5月の法語。
お軽さんとは、江戸時代に下関の六連島という所にいた妙好人と呼ばれる篤信のお同行さんです。
元来気性の荒い女性でしたが、結婚を機に貞淑な女性になりました。
しかし、夫の浮気によって嫉妬に怒り苦しむ事になります。
それがご縁で、島にあるお寺に行くようになり、住職と話すうち、また聞法するうちにお念仏の教えを大事にされるようになりました。

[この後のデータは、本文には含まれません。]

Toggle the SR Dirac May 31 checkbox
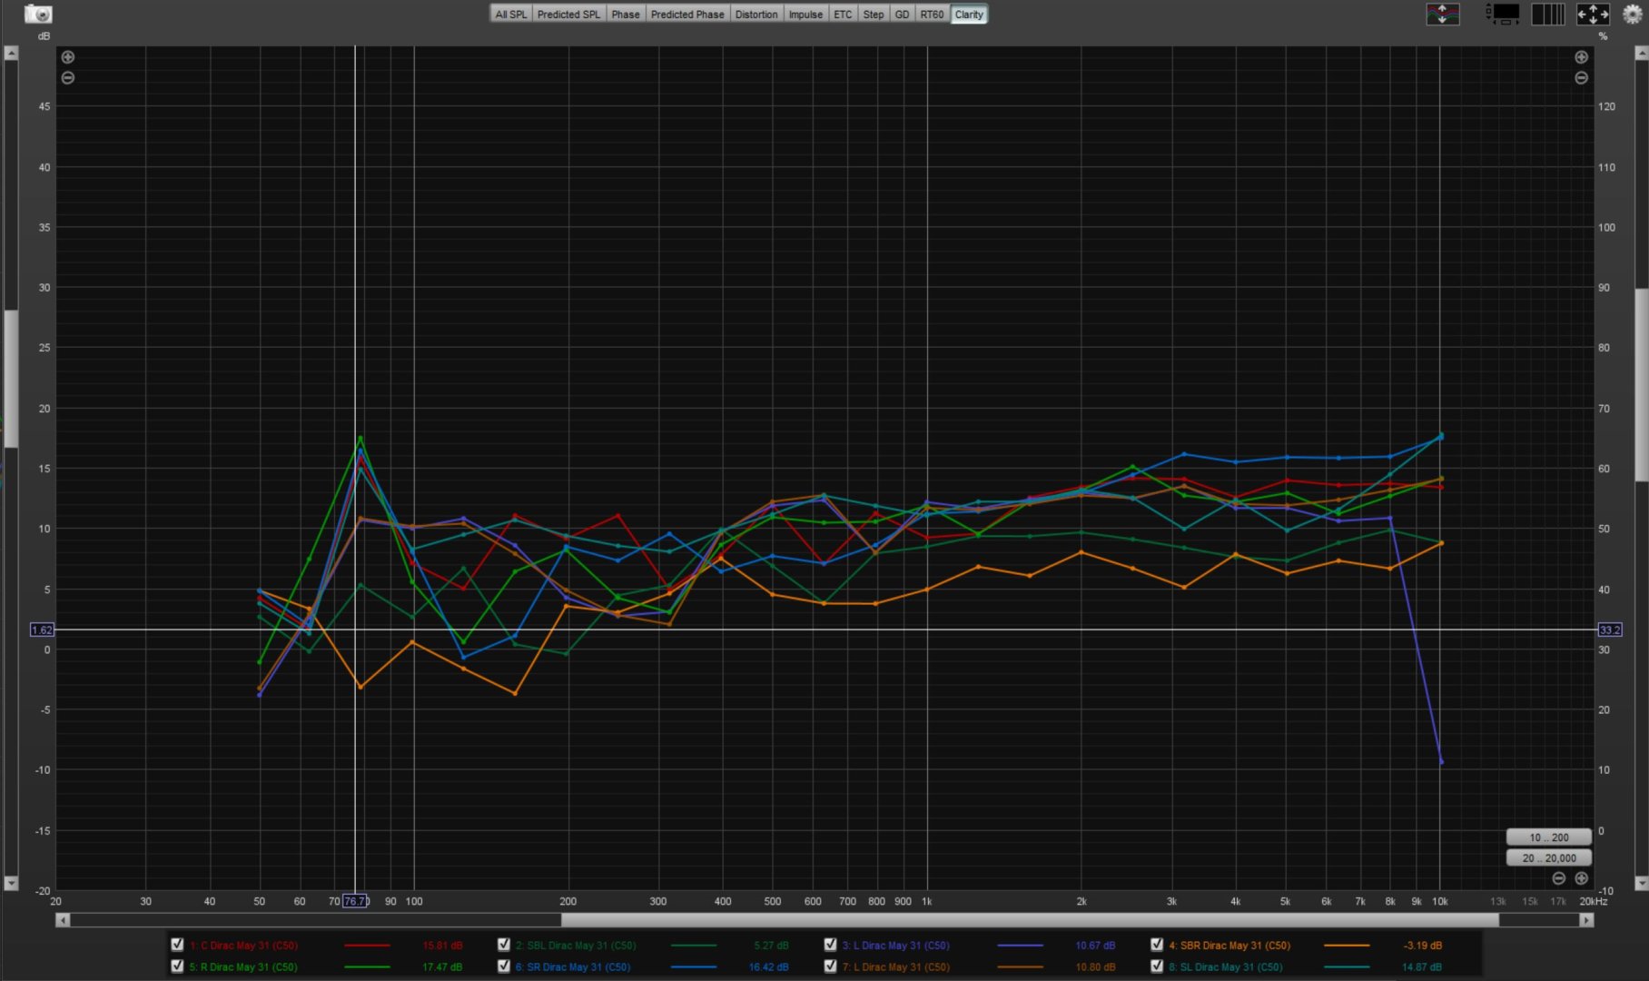 (504, 966)
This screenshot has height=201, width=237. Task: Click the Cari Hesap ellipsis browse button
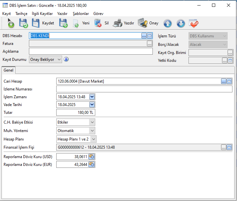point(224,81)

自らの信心を歌にして表し、それが現在まで残っております。
今回の法語はその中の一つです。
私たちはいろいろないいお話を聞いて、なるほどと心にスッと落ちてくる事があります。
しかし、人間はそんなに簡単に変わる事はできません。むしろ、一番深くにある性根というか、業というかそういったモノは変わるモノではありません。
いいお話をお寺で聞いても、家に帰る頃にはいつもの私に戻ってしまうのが凡夫である私です。
お軽さんも、そんな自分を自覚していたのだと思います。
そして、そういった自分をわかっているからこそ、何回も聞法に出かけられたのだと思います。
聞くたび聞くたび、欲深く罪作りな自分を自覚させてもらい、「また聞きにこいよ」という仏様の呼び声に促されて、聞法を楽しまれたのでしょう。
そして、「ぜひにこい」といつでも、どこででも言ってくれる仏様が、いつでも自分を見守ってくれていることに気づいて、感謝のお念仏をしていたのだろうと思います。